Escapist film director John Sullivan (Joel McCrea)
planned to take an experiential journey to find out what it
was like to be poor and needy before filming a picture about
it. Burrows (Robert Grieg), Sullivan's butler coldly disapproved
of Sullivan's 'caricaturized' disguise as a down-and-out hobo
wearing shabby clothes, because the poor insisted upon their
privacy and didn't want any intruders. He also told Sullivan
some of the less-than-romantic symptoms of poverty - a futile
speech to dissuade his employer from journeying out since poverty
was "to be shunned":
The poor know all about poverty and only
the morbid rich would find the topic glamorous...They rather
resent the invasion of their privacy.
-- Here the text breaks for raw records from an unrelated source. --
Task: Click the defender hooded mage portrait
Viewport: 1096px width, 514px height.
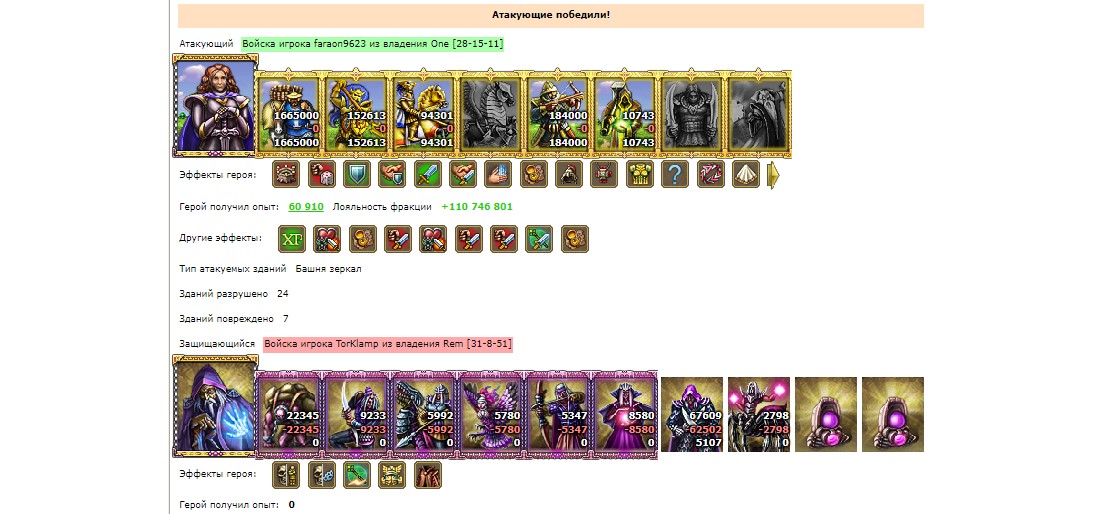Action: pyautogui.click(x=215, y=407)
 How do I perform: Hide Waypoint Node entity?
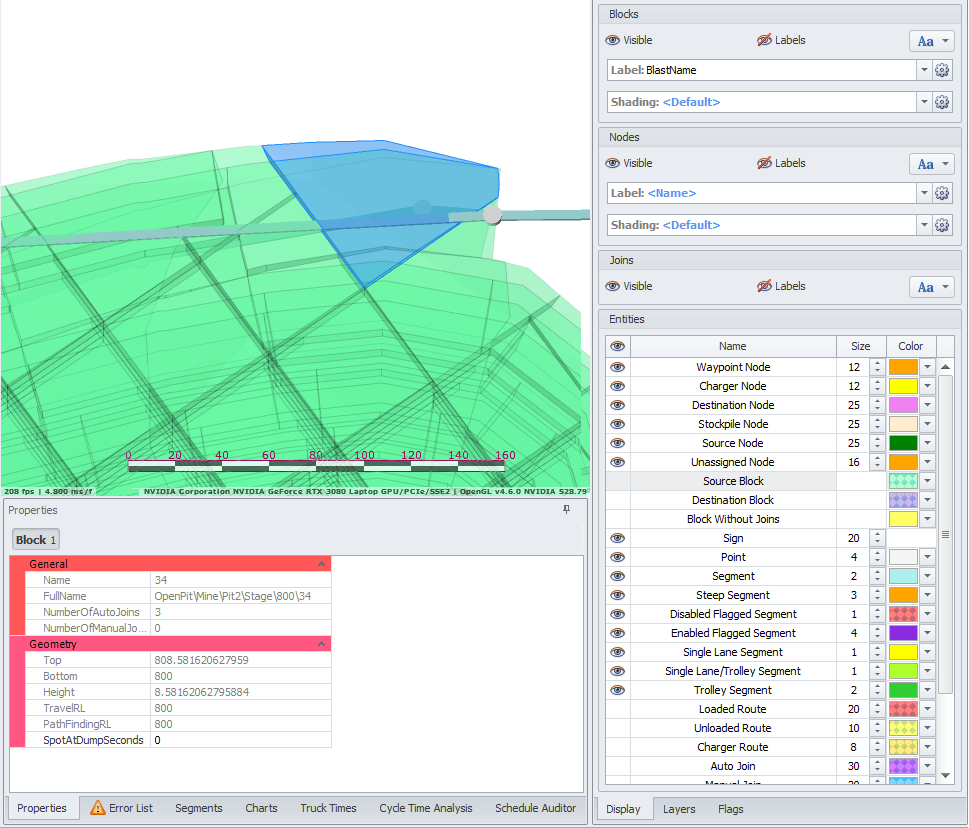[x=618, y=367]
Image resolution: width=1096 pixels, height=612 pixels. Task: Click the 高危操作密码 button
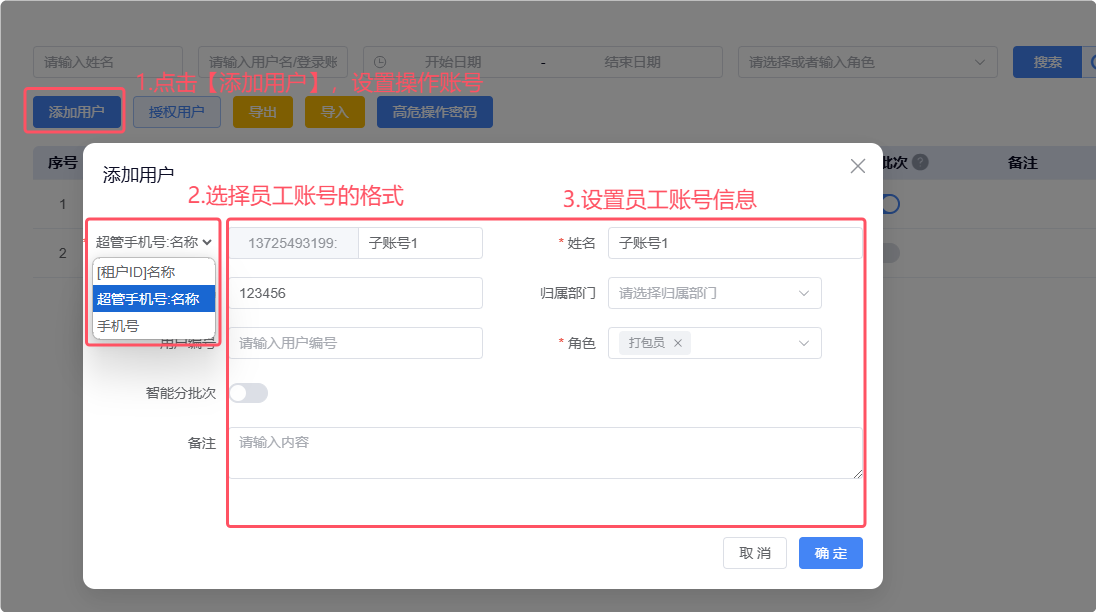[434, 112]
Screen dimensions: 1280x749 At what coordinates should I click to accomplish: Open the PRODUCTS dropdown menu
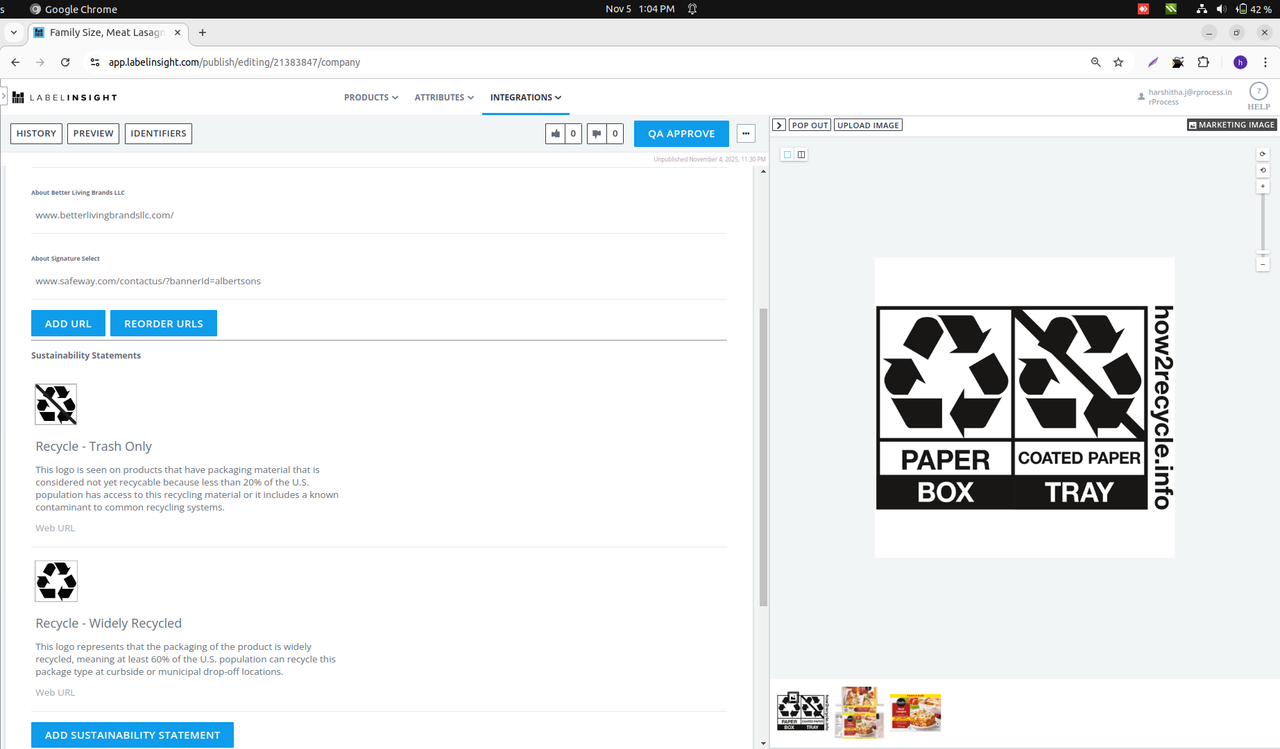click(370, 97)
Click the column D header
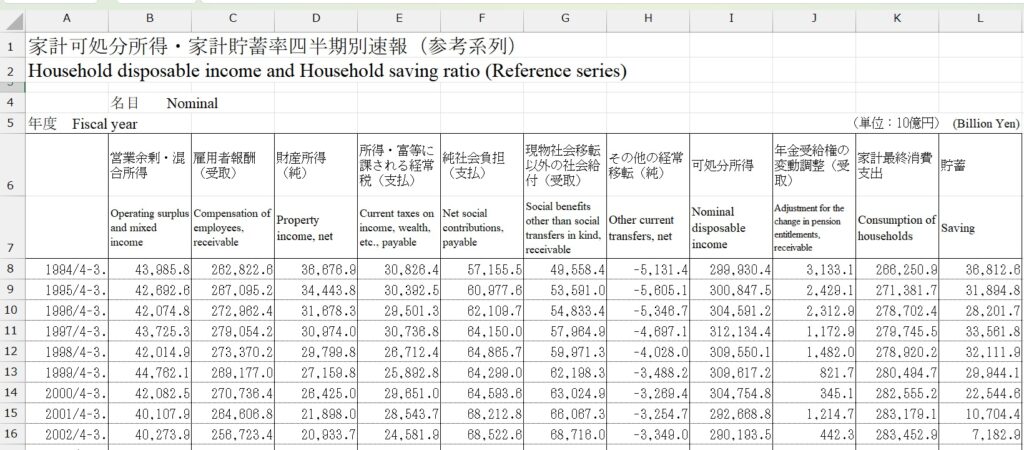Viewport: 1024px width, 450px height. [315, 19]
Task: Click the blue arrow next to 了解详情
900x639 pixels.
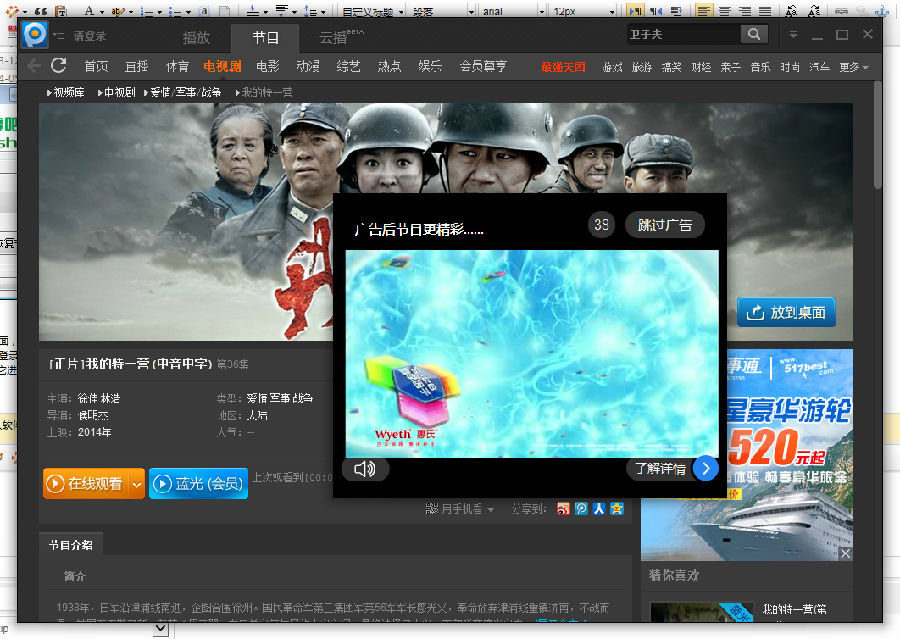Action: 706,468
I believe quite properly,
sir. Also, such excursions can be extremely dangerous,
sir. I worked for a gentleman once, who likewise, with
two friends, accoutred themselves, as you have, sir, and
then went out for a lark. They have not been heard from
since...
You see, sir, rich people and theorists, who
are usually rich people, think of poverty in the negative,
as the lack of riches -- as disease might be called the lack
of health. But it isn't, sir. Poverty is not the lack of
anything, but a positive plague, virulent in itself, contagious
as cholera, with filth, criminality, vice and despair as
only a few of its symptoms. It is to be stayed away from,
even for purposes of study. It is to be shunned.